Catechism on Mao's words dictates future

Call it multiple-choice Mao. Just what did the Great Helmsman expound in his article, "Against the Party: eight-part essay"?

This is no idle query. For some 242,000 would-be Chinese postgraduate students, ticking the correct answer box to this and other such questions last is still a requirement for entry to any post-graduate course.

As the bleary-eyed faces of some of my friends can attest, the national examinations for postgraduate courses were held over three days last Friday to Sunday all across China. And the one compulsory paper for all those who sat it was still politics. No candidate who fails this paper can be accepted onto a postgraduate course. Be your choice chemistry, English literature, or computer science, you had better have known how to define "the three characteristics of nationalisation after 1949".

And it came worse than that. One of the two compulsory long essay topics this time was "Analyse the wave of migrant workers from a Marxist dialectical materialist point of view". (The other one was no light relief either: "Analyse the problems of China's state-owned enterprises from a Marxist dialectical materialist point of view".)

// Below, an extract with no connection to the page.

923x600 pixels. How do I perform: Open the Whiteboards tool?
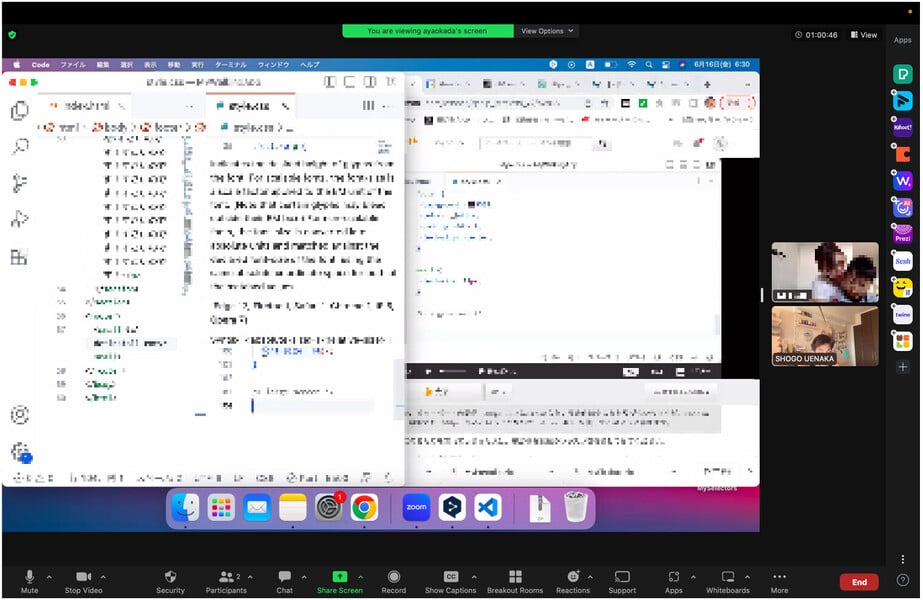point(728,581)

For the whole of December, these Chinese friends disappeared every second evening to attend three-hour cramming lectures in politically correct thinking. With 242,000 applicants competing for 51,000 postgraduate places, the 60 per cent pass mark for the paper is no pushover.

Unlike the other subject examinations which are set by individual universities, the same politics paper is taken by everyone. But it is hardly an exercise in encouraging critical and independent thought. Each question, whether set as multiple choice or short essay, has a "right" answer which the cramming courses teach by rote. This is fair enough when asked to name the three main battles against the warlords in Guizhou province in 1927. But it places something of a limit on philosophical rigour when faced with short essay questions such as: "What is the main difference between idealism and materialism?" (The correct response, quoting Mao's edict "Seek truth from facts", is that materialism is right and idealism is wrong.)

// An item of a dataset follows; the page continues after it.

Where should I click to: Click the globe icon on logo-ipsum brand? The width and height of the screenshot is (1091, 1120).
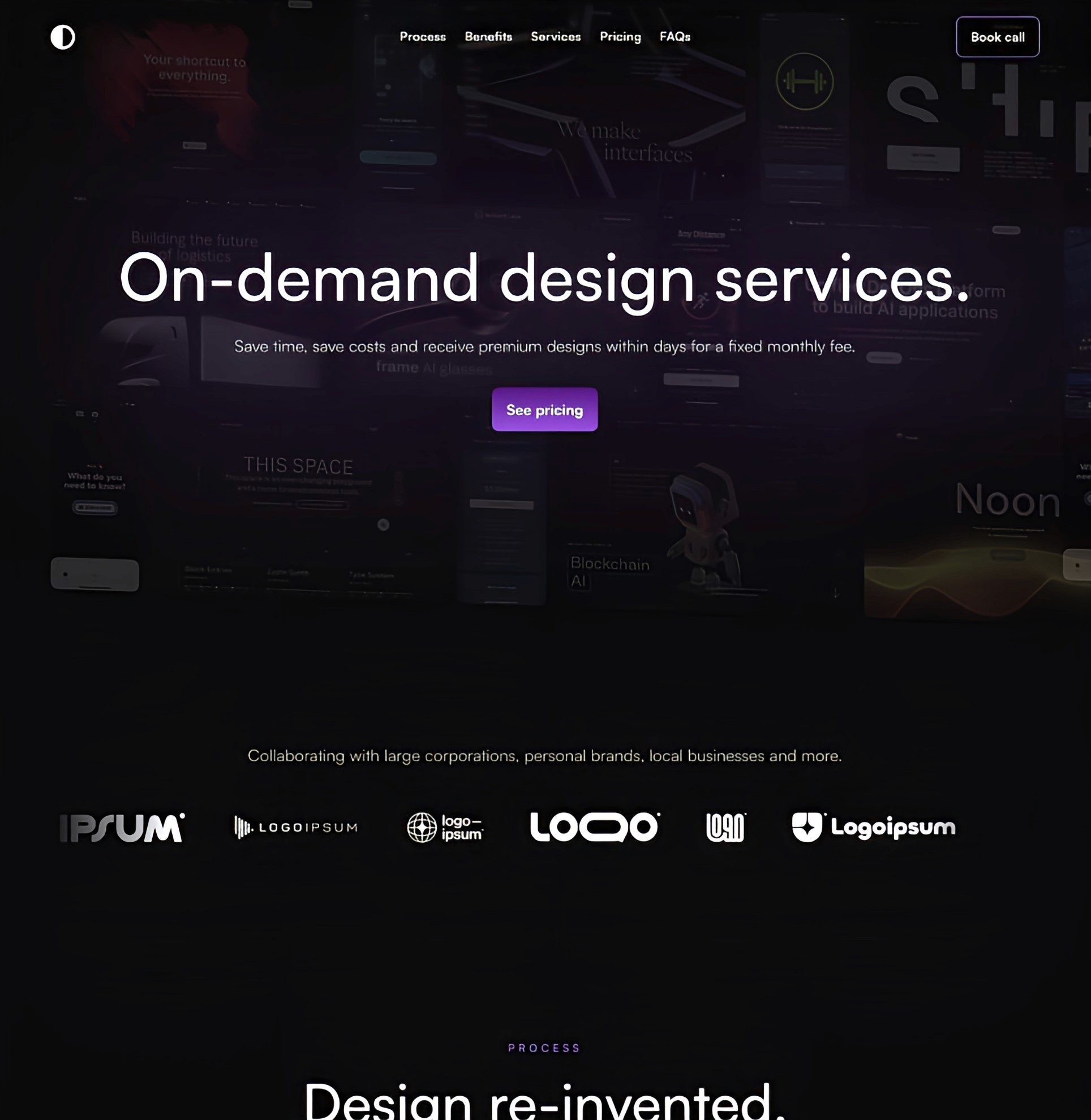tap(420, 826)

So what is the point of it all? Not apparently to nurture any interest in politics or philosophy among those who struggle through the two-and- a half-hour examination. "You must remember a lot of things crammed in your head," moaned one friend. "We only know the answers, but we don't know the meaning." A book published by the National Education Commission lists all the most important questions with specimen correct answers. "That one is the best to use," my friend said.

Early on in the cramming course, one tutor issued a list of 21 of Chairman Mao's articles and told his students to look them up. Rather than slog through library references, another friend said he found it easier to buy one of the Little Red Books so cherished during the Cultural Revolution, which collected together most of Mao's works. "But I didn't read them," he admitted.

As a guide to current political ideology, the examination paper offers few revelations. This year, President Jiang Zemin's campaign for "spiritual civilization" was new on the curriculum, and a short essay question duly appeared asking for the six items in Mr Jiang's speech on the subject. "Actually I didn't have the answer to this," admitted my friend sheepishly, despite the fact that this was the main propaganda campaign during 1996.

And why do the applicants need to know which Qing dynasty scholar advised: "Learn the Westerners' strong points, and then use what you have learned to get the upper hand with them"?

Rather more contemporary was this one: "How can capitalists exploit the workers by taking away the `surplus value"'? The correct answer to this was about long working hours, forcing increased productivity, and the evils of introducing new technology for the sake of one's profits rather than to benefit the workers. The wrong answer would have been to detail the lives of the hardworking factory employees in the south of China - who are delighted to have found such employment and are far better off than workers in Mao's planned economy.

And for anyone still puzzling over Mao's "Against the Party: eight-part essay", it was written in 1945. The correct multiple-choice answer was that Mao was against party bureaucracy, and in favour of linking theory with reality.